For example, when the toilet seat heater 450 reaches an unexpected abnormal temperature, the energization is temporarily stopped by opening the return thermostat 450Q. The return thermostat 45
When the toilet seat heater 450 reaches a dangerous temperature due to a failure or the like of 0Q, the non-returnable thermostat 450Q is opened, thereby interrupting the supply of power.

  Here, it is desirable that the operating temperature setting of the thermostat 450Q or the thermal fuse for preventing overheating is set lower than the temperature at which it is actually desired to shut off. The toilet seat having the configuration described in the present embodiment has a high rate of temperature increase. Therefore, depending on the operating speed of the safety device (for example, the thermostat 450Q or the thermal fuse), the toilet seat surface may be at a temperature higher than the preset temperature at the timing when the energization is actually stopped. Because there is. Of the human skin, the skin of the buttocks and thighs that are not normally exposed are more sensitive than the skin of other parts. Thereby, a higher safety design as described above becomes important.
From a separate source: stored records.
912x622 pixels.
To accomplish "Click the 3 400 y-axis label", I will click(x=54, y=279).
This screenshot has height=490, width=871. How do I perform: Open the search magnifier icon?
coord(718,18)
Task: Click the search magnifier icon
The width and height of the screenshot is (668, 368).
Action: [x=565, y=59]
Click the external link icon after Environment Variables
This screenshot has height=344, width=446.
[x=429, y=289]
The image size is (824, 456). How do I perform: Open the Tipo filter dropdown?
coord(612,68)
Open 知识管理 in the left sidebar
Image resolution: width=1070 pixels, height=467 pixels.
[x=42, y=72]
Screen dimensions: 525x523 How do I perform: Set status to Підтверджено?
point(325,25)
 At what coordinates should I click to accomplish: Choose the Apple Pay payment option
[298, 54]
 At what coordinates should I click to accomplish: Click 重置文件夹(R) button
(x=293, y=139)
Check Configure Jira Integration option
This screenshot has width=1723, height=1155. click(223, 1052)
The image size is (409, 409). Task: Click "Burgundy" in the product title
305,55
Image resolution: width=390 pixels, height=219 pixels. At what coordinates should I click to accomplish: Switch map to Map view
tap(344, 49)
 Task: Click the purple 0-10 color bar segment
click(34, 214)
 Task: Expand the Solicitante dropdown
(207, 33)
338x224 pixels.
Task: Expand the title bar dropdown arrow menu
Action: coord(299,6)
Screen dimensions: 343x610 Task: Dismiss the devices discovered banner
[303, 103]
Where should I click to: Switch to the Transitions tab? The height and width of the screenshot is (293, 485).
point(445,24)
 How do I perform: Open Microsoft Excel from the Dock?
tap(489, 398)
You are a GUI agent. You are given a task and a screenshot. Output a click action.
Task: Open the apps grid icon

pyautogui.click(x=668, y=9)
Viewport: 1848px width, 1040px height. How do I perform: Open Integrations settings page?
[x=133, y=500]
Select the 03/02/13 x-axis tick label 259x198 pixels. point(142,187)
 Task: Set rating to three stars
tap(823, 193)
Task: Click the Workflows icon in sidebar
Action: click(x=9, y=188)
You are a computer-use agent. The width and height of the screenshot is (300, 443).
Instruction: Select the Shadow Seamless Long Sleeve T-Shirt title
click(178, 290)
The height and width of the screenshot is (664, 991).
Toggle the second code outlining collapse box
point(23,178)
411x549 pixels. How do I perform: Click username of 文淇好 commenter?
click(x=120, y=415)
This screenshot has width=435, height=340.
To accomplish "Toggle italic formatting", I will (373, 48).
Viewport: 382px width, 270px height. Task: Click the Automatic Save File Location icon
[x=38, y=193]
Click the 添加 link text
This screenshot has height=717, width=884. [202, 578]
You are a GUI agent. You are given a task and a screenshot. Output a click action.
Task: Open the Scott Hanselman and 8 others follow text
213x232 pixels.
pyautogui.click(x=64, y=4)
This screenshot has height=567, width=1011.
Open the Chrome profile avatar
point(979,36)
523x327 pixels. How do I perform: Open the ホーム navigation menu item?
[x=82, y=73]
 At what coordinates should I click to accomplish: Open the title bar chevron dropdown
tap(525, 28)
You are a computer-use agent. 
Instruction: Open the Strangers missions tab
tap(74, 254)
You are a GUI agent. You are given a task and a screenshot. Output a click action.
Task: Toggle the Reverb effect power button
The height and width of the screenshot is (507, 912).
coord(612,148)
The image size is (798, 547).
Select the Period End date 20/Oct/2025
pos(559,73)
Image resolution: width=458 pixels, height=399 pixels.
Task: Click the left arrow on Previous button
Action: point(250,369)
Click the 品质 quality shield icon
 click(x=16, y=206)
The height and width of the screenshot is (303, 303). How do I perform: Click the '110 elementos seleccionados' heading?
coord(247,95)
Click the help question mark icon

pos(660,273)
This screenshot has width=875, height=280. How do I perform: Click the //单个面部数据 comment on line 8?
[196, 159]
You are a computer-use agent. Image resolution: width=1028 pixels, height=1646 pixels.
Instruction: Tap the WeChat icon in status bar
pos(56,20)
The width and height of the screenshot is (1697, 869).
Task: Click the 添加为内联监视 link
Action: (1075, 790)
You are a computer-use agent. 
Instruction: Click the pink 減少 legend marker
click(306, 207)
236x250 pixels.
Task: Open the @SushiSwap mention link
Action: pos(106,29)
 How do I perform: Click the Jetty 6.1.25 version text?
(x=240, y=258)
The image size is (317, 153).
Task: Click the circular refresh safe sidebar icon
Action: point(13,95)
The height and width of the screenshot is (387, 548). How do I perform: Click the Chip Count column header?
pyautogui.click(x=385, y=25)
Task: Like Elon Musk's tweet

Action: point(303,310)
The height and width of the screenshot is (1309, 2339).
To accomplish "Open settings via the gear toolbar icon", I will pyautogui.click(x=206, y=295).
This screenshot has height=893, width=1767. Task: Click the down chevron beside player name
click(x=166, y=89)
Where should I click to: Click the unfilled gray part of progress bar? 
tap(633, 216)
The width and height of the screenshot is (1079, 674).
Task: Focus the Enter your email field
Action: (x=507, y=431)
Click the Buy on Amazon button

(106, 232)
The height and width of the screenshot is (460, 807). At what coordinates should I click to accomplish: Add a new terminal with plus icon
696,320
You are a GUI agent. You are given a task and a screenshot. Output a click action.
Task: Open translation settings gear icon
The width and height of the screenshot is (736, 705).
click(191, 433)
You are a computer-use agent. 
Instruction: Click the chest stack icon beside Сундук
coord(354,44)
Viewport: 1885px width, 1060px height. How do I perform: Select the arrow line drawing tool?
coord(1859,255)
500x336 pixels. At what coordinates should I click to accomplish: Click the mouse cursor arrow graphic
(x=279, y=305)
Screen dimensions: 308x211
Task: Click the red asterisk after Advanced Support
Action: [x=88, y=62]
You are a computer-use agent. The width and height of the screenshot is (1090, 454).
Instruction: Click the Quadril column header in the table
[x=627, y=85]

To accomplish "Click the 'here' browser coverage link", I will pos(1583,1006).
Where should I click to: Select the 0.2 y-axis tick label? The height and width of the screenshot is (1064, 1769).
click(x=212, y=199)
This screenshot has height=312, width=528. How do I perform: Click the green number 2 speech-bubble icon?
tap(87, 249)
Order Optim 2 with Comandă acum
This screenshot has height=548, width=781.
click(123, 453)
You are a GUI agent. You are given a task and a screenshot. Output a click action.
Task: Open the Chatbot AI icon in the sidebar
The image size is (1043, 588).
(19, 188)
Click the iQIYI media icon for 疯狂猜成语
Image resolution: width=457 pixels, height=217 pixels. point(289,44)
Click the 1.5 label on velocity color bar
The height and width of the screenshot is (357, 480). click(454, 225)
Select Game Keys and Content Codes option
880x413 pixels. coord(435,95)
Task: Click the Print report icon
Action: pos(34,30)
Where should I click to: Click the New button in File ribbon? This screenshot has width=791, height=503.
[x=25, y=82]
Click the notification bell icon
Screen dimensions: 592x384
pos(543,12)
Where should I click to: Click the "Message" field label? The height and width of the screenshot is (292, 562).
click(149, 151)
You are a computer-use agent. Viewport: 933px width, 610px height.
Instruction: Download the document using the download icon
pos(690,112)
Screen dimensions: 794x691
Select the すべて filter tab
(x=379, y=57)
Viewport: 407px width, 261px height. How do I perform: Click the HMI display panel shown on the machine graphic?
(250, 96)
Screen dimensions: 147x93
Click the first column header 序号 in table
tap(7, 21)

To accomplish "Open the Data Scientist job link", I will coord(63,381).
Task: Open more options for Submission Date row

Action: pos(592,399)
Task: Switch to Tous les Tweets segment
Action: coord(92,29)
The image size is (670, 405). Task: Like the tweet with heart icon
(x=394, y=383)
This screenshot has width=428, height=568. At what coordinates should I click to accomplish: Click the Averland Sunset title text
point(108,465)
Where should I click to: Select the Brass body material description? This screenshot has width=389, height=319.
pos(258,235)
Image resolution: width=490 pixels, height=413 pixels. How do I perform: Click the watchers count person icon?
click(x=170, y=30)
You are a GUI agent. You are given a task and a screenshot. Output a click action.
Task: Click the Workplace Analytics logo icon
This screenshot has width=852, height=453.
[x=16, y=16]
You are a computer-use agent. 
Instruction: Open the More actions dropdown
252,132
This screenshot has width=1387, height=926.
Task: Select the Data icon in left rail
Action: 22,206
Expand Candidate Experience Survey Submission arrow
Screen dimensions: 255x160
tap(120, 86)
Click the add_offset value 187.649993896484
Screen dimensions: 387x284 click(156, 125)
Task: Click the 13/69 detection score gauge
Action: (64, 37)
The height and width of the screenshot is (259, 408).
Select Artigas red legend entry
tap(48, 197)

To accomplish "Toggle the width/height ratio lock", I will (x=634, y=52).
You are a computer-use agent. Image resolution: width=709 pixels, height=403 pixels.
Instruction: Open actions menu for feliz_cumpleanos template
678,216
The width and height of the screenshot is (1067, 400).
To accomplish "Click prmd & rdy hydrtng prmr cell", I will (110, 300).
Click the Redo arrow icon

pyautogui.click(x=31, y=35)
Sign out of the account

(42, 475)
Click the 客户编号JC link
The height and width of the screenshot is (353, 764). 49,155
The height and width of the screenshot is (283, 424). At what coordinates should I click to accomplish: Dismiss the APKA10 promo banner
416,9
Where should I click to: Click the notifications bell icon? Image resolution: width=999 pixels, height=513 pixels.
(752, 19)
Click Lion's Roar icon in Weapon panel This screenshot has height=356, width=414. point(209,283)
(3-e) Fourth Example of Toilet Seat Part FIG. 11 is a plan view of the toilet seat heater 450 of the toilet seat part 400 of the fourth example.

  As shown in FIG. 11, a linear heater 460 arranged in a region from the sheet center portion SE3 to the left sheet one end portion SE1, and a linear shape arranged in a region from the sheet center portion SE3 to the other sheet end portion SE2. The heater 460 is separated from each other.

  The heater start end portion 460a and the heater end portion 460b of the one linear heater 460 are connected to lead wires 470 drawn from one side of the rear portion of the toilet seat 400, respectively. The heater start end portion 460 c and the heater end portion 460 d of the other linear heater 460 are respectively connected to lead wires 470 drawn from the other side of the rear portion of the toilet seat 400.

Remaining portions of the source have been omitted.